"At about the same time as the State of the Union address, they (Italy's SISMI secret services) said that the dossier didn't correspond to the truth," Sen. Massimo Brutti told journalists after the parliamentary commission was briefed. He was referring to U.S. President George W. Bush's speech in the weeks before the start of the Iraq war.
The United States and Britain used the claim that Saddam Hussein was seeking uranium in Africa to bolster their case for the war. The intelligence supporting the claim was later deemed unreliable.
Brutti said he did not know the exact date that Italy informed Washington.
SISMI chief Nicolo Pollari had requested the hearing after Rome daily newspaper La Repubblica alleged last week that Italy had given the United States and Britain documents it knew were forged detailing a purported Iraqi deal to buy 500 tons of uranium concentrate from Niger.

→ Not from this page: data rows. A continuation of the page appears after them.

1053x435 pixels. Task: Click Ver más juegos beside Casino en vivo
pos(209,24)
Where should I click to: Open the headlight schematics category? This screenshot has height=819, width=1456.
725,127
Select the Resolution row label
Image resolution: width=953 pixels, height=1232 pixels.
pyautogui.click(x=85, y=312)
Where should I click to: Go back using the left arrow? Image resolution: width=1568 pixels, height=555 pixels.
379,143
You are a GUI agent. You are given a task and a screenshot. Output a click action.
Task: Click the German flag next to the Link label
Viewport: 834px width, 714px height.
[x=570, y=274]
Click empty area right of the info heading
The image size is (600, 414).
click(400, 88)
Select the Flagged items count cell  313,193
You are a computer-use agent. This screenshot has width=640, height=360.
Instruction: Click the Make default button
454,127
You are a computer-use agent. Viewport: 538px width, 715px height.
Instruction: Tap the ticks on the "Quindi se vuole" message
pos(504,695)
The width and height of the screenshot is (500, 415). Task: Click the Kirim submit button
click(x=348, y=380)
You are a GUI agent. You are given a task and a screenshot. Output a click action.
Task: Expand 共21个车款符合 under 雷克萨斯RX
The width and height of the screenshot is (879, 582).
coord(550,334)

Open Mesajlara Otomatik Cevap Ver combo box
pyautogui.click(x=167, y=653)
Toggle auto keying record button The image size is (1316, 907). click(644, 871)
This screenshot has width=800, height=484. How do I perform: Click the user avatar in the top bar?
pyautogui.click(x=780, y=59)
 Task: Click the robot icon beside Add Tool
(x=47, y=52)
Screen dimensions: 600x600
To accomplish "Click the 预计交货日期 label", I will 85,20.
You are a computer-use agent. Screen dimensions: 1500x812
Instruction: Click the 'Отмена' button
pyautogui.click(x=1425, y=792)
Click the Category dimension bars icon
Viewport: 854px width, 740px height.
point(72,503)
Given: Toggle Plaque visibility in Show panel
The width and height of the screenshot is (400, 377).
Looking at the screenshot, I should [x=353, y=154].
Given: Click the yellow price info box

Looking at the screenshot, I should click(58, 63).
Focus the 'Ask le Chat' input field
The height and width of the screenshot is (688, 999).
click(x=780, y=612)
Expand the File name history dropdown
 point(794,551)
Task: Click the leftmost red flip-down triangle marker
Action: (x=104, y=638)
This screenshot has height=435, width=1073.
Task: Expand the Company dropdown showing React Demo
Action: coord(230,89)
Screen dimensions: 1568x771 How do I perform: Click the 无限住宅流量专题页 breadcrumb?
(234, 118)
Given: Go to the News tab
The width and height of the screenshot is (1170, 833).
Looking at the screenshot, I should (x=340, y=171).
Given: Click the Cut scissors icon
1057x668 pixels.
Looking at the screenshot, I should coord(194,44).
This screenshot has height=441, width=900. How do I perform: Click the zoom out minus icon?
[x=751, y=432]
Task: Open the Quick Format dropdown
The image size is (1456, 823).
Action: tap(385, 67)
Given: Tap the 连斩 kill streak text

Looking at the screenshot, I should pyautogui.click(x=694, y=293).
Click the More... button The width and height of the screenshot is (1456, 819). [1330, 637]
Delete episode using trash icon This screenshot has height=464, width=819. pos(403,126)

The uranium, known as yellowcake, can be used to make nuclear weapons.
Also appearing before the parliamentary commission overseeing secret services was Premier Silvio Berlusconi's top aide, Cabinet Undersecretary Gianni Letta.
The closed-door session lasted about four hours and commission members spoke with reporters after it was over.
La Repubblica, a strong Berlusconi opponent, has alleged that after the Sept. 11 attacks in 2001, Pollari was under pressure from Berlusconi — a firm U.S. ally — to make a strong contribution to the hunt for weapons of mass destruction in Iraq.
Berlusconi's government has denied any wrongdoing and the premier has personally defended Pollari in the face of calls for his resignation.
Brutti, a leading opposition senator, said SISMI analyzed the documents between October 2002 and January 2003, when the Americans were informed.
He said that the commission was told that the documents were forged by an information peddler named Rocco Martino, whom he described as a former SISMI collaborator. Both Brutti and commission chairman Enzo Bianco quoted Pollari and Letta as saying that no SISMI officials were involved in forging the dossier or in distributing it.
In an interview with conservative daily Libero published on Thursday, Berlusconi said Italy hadn't passed any documents on the Niger affair to the United States. He added that La Repubblica's allegations were dangerous for Italy because "if they were believed, we would be considered the instigator" of the war in Iraq.
The Niger claim is also at the center of a CIA leak scandal that has shaken the administration of U.S. President George W. Bush, leading to the indictment last week of Vice President Dick Cheney's former chief of staff, I. Lewis Libby.
Libby, who pleaded not guilty in his first court appearance in the case in Washington on Thursday, was charged with lying to investigators about leaking the identity of covert CIA operative Valerie Plame, wife of Bush administration critic Joseph Wilson.
New York Times reporter Judith Miller was jailed for 85 days for refusing to reveal the source of her information while she was reporting on WMDs., her first-person account was a window into the bad relations between the White House and the CIA in 2003 stemming from the fact that no weapons of mass destruction had been found in Iraq after the U.S. invasion. Miller at the time was speaking to Libby after being assigned to write a story about the failure to find them. A number of Miller's prewar stories bolstered the Bush administration's argument for going to war by citing intelligence that Saddam Hussein had such weapons.
Wilson accused the Bush administration of covering up his inquiry into whether Iraq was trying to obtain uranium from Niger after he found the claim had no substance.
Earlier, in July of 2004, a British report concluded that Iraq had no useable chemical or biological weapons before the war, and British intelligence to the contrary relied in part on "seriously flawed" or "unreliable" source.
But the report absolved Prime Minister Tony Blair's government and the intelligence agencies of "deliberate distortion or culpable negligence." Blair said he accepted the report's findings and accepted personal responsibility for any errors made. In a statement to the House of Commons, Blair conceded that it was "increasingly clear" Saddam Hussein had no stockpiles of illicit weapons on the eve of the war. But he insisted the U.S. led military campaign was not a mistake.